### Source extract
============
Not all vessel types face equal scrutiny in the Indian Ocean region. Bulk carriers dominate both inspection volume and detention numbers — driven by the sheer volume of bulk trade through the region and the age profile of the fleet. Understanding where your vessel type sits in the detention statistics helps you calibrate your compliance investment.

Inspections & Detentions by Ship Type — IOMOU 2024
Bulk Carriers
Inspections2,700
Detentions107
Detention Rate3.96%
Deficiency Rate46.6%
Container Ships
Inspections747
Detentions31
Detention Rate4.15%
Deficiency Rate52.2%
Chemical Tankers
Inspections299
Detentions8
Detention Rate2.68%
Deficiency Rate43.5%
General Cargo
Inspections562
Detentions38
Detention Rate6.76%
Deficiency Rate54.1%

IOMOU Concentrated Inspection Campaigns (CICs)
============
### Set tasks
a) Can you rewrite the paragraph of the ship inspection text that begins "Not all vessel types" as a shorter version that keeps its main facts?
b) Could you extract the passage of the ship inspection text between "Not all vessel" and "your compliance investment.", inclusive?
c) Can you extend the ship inspection text, picking up from the point where it stops?
The listing that comes next is separate material and has no connection to the ship inspection text.

### Information shown
============
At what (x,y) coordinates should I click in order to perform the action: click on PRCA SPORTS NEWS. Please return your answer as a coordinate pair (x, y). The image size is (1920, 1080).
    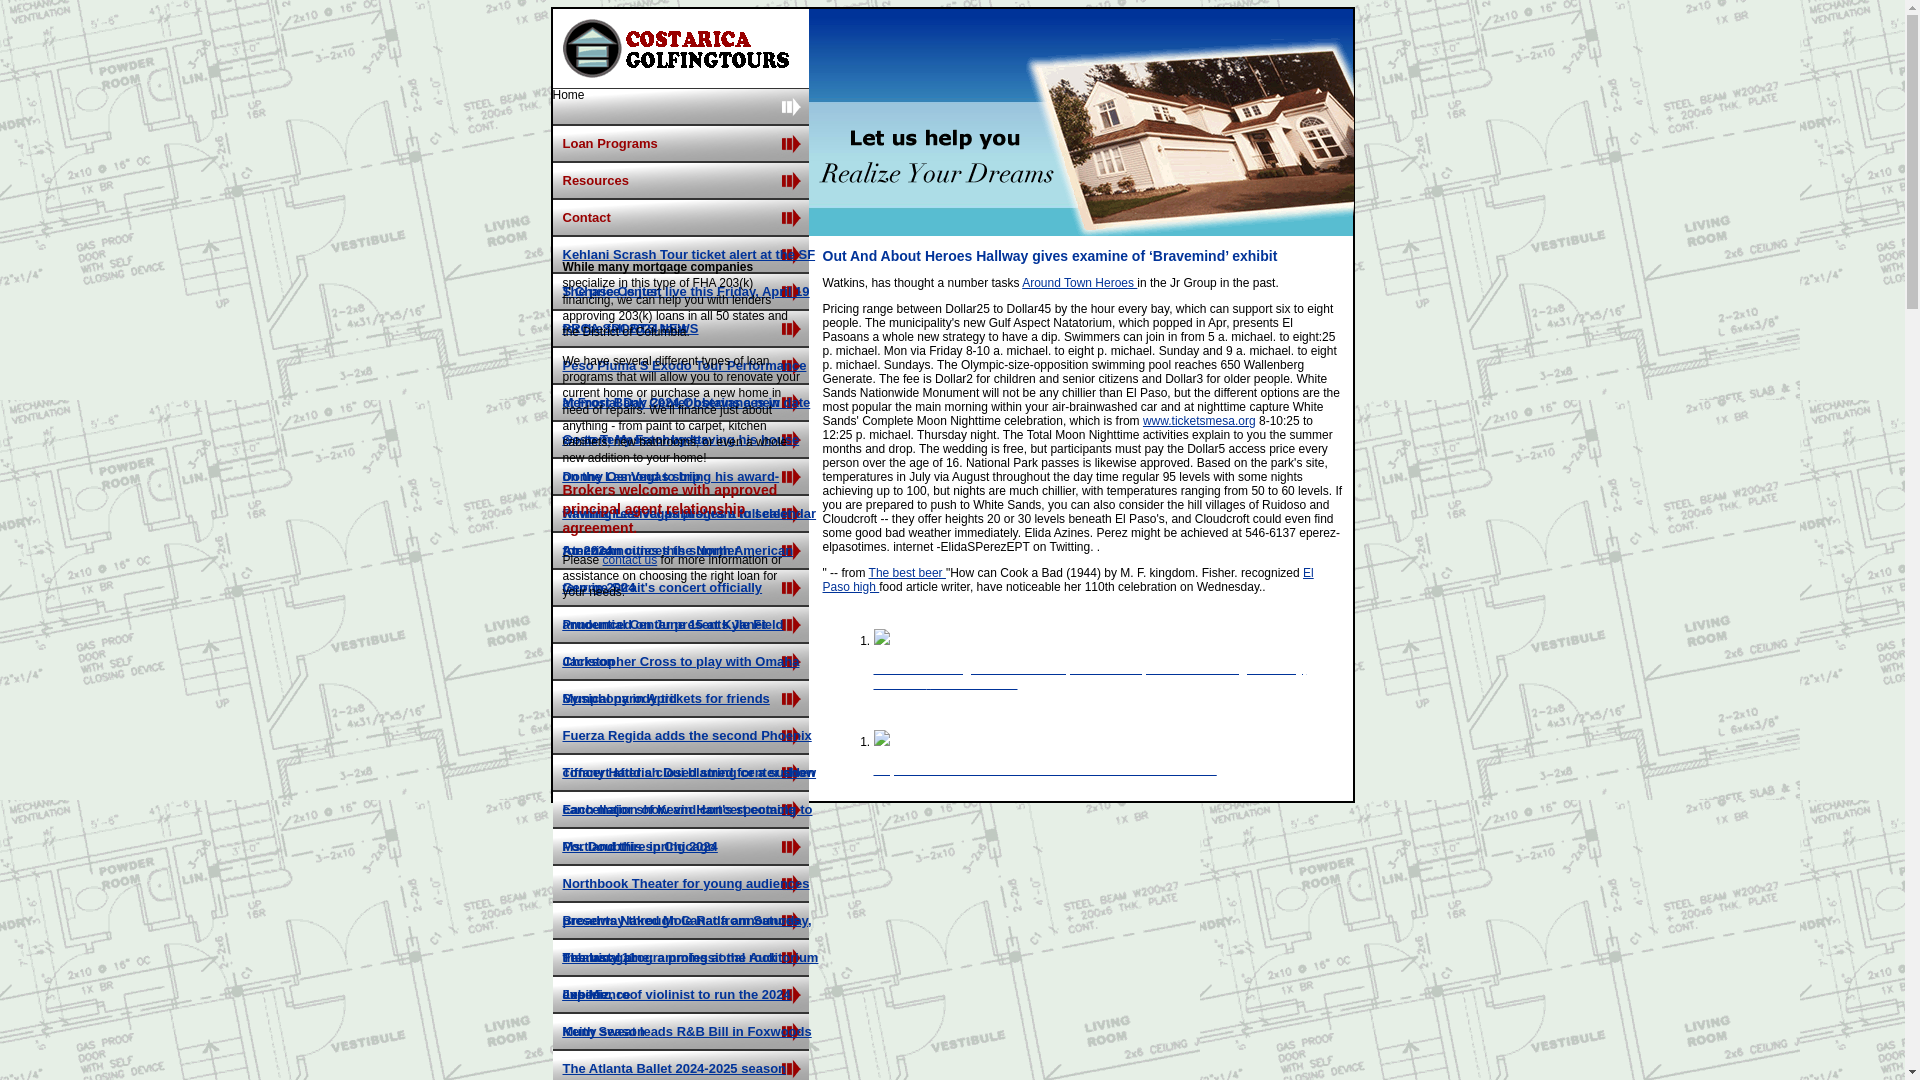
============
### Responses to the tasks
a) Vessel types in the Indian Ocean region are not scrutinized equally. Bulk carriers lead in both inspections and detentions because of the region's heavy bulk trade and the fleet's age profile. Knowing where your vessel type falls in the detention statistics helps you calibrate your compliance investment.

b)
Not all vessel types face equal scrutiny in the Indian Ocean region. Bulk carriers dominate both inspection volume and detention numbers — driven by the sheer volume of bulk trade through the region and the age profile of the fleet. Understanding where your vessel type sits in the detention statistics helps you calibrate your compliance investment.

c)
Each year, the IOMOU conducts Concentrated Inspection Campaigns — targeted enforcement blitzes on specific safety areas, often coordinated with the Paris MOU and Tokyo MOU for global impact. During a CIC, inspectors use a supplementary questionnaire in addition to the standard inspection, and results are reported to the IMO. The 2025 CIC focuses on Ballast Water Management — conducted jointly with the Paris MOU and Tokyo MOU. Ship masters transiting the Indian Ocean region should ensure Ballast Water Management Plans, treatment system records, and ballast water record books are current and accessible. Schedule a demo to see how Marine Inspection tracks CIC readiness alongside standard compliance.

Recent & Upcoming CIC Campaigns
2025
Ballast Water Management
Joint campaign with Paris MOU and Tokyo MOU. Focuses on BWM Convention compliance, treatment system operation, and ballast water record books. Sep–Nov 2025.
2023
Fire Safety Systems
1,432 PSC inspections conducted. 1,164 included CIC questionnaire. 4 ships detained for fire safety deficiencies. Results submitted to IMO III 10th session.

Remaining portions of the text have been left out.